Exercises to complete »
**a)** Return the part of the Robert Traill post from "# Robert Traill" up to and including "now relieved from.".
**b)** Decide whether each statement below agrees with the Robert Traill post, answering yes or no and quoting the words of the post that settle it: (i) The sermons were published in 1718. (ii) The post says the first covenant held a promise of eternal life to the first Adam. (iii) The poster found an earlier edition of the sermons on EEBO.
**c)** Write what comes next in the Robert Traill post, picking up after its last line.
--- Begin Extract ---
# Robert Traill on earthly life as the reward of the covenant of works



## Reformed Covenanter (Mar 27, 2021)

We find God making himself known to man (for it is about man we will keep ourselves confined) as a Lord Commander; and as he has made this creature, he will dispose of him as he sees good. He determines the place of his living; he determines his employment; he lays him under law, and gives him a just and righteous command. He made himself known to man as a threatener too: _In the day that thou eatest thereof, thou shalt surely die_.

Ay, but, say you, was there no promise in the first covenant? Truly the word does not say there was any: but if people will needs have it that there was a promise, it is not worthy the name of a promise, in regard of what we have in the New Testament. That promise laboured under woful disadvantages, that we are now relieved from.

_1st, _That promise was a promise of continuance in that happy state he was made in, but no promise of a better. There was no promise of eternal life to the first Adam, as far as we can find in the terms of it. There was no more spoken of, but a continuance in that state: and this is implied in the threatening, _In the day that though eatest thereof, thou shalt die_; which implies, Until the day thou eatest thereof thou shalt live. But we have a promise in the new covenant of a far better state than that we are in. ...

For more, see Robert Traill on earthly life as the reward of the covenant of works.

@Travis Fentiman - here is the source that I mentioned in the other thread. As you will see from the blog post, these sermons were published in 1718, which would have been too late for PvM. There may have been an earlier edition of them, but I can find nothing on EEBO I or II.


----------



## Travis Fentiman (Mar 27, 2021)
--- End Extract ---
--- Begin Extracted entries ---
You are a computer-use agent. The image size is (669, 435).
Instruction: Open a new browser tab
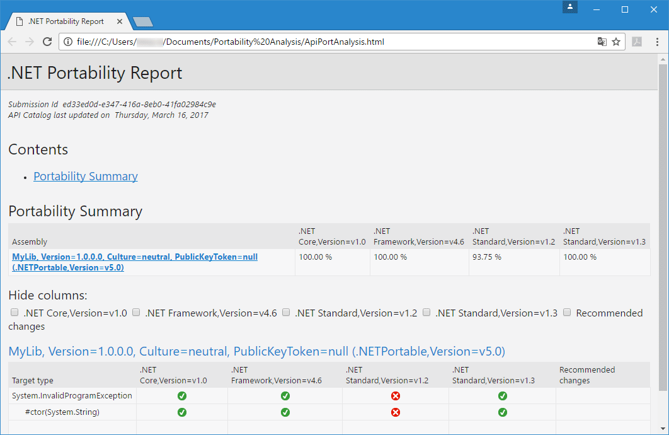[x=142, y=21]
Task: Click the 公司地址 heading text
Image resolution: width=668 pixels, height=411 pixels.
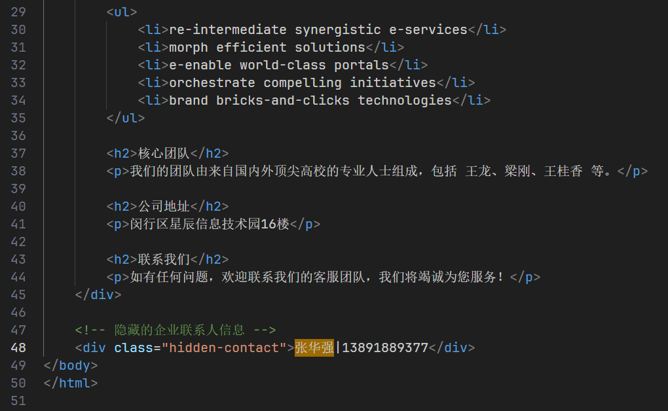Action: (164, 206)
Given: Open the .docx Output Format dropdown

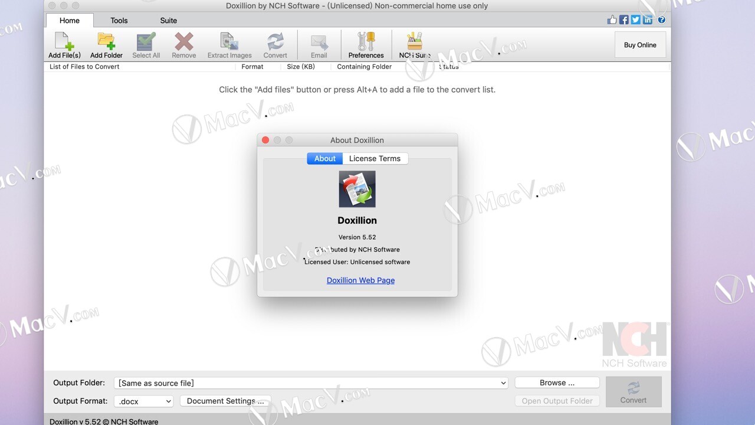Looking at the screenshot, I should [x=144, y=401].
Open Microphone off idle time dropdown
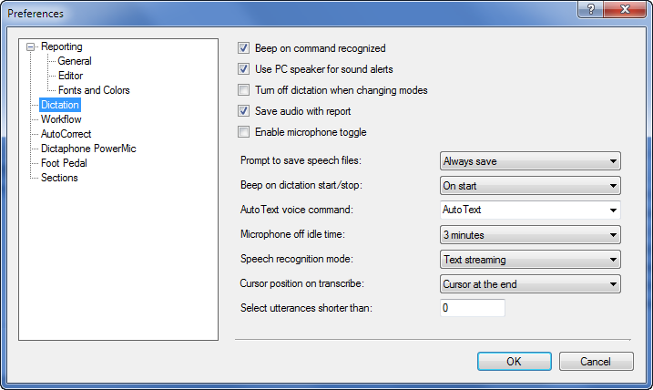Image resolution: width=653 pixels, height=390 pixels. tap(530, 234)
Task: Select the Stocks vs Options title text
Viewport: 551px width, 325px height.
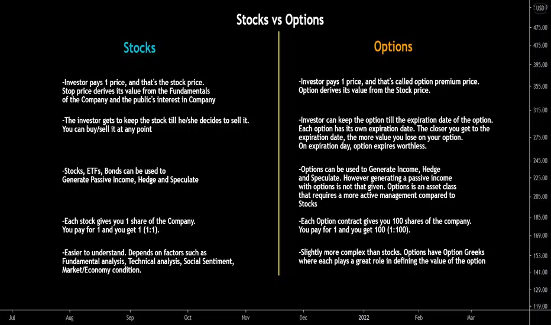Action: 280,20
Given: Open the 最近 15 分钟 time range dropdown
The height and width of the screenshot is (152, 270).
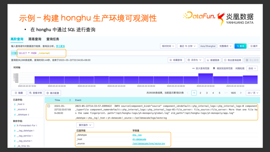Looking at the screenshot, I should (188, 46).

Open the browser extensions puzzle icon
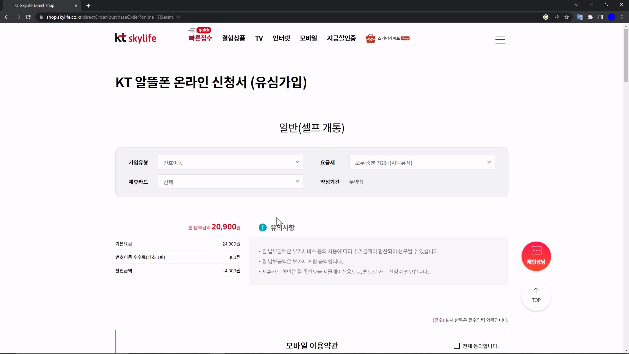coord(590,17)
--- End Extracted entries ---
Expected outputs »
**a)**
# Robert Traill on earthly life as the reward of the covenant of works



## Reformed Covenanter (Mar 27, 2021)

We find God making himself known to man (for it is about man we will keep ourselves confined) as a Lord Commander; and as he has made this creature, he will dispose of him as he sees good. He determines the place of his living; he determines his employment; he lays him under law, and gives him a just and righteous command. He made himself known to man as a threatener too: _In the day that thou eatest thereof, thou shalt surely die_.

Ay, but, say you, was there no promise in the first covenant? Truly the word does not say there was any: but if people will needs have it that there was a promise, it is not worthy the name of a promise, in regard of what we have in the New Testament. That promise laboured under woful disadvantages, that we are now relieved from.

**b)**
(i) Yes: "these sermons were published in 1718"
(ii) No: "There was no promise of eternal life to the first Adam, as far as we can find in the terms of it."
(iii) No: "I can find nothing on EEBO I or II."

**c)**
Thanks so much Daniel.

Reactions: Like 1


----------



## brandonadams (Mar 27, 2021)

I believe Rowland Ward also has a section on the various views on this point


----------



## Travis Fentiman (Mar 28, 2021)

brandonadams said:


> I believe Rowland Ward also has a section on the various views on this point


Are you able to get a reference, Brandon? Only at your convenience.


----------



## brandonadams (Mar 29, 2021)

It's chapter 14 ("The life promised in the covenant") in Ward's "God and Adams" (at least in the first edition - 2nd is out now). He quotes

William Bucanus, Institutions, 111.
Robert Rollock, A Treatise, 10.
John Ball, A Short Treatise, 67.
John Ball, A Treatise on the Covenant, 10.
William Ames, Marrow, I.X.31 (p.113).
A Body of Divinitie, 125.
John Downame, The Summe of Sacred Divintie, 225-226.
Edward Fisher, The Marrow, 1st ed. 1645, 11-12.
Anthony Burgess, Vindiciae, 136.
Peter Bulkeley, The Gospel-covenant, 55.
Samuel Rutherford, The Covenant of Life Opened, 22.
Francis Roberts, Mysterium, 27; see also Anthony Burgess, Vindiciae, 107-108.
William Bridge, Christ and the Covenant, 61, who quotes the Geneva Bible.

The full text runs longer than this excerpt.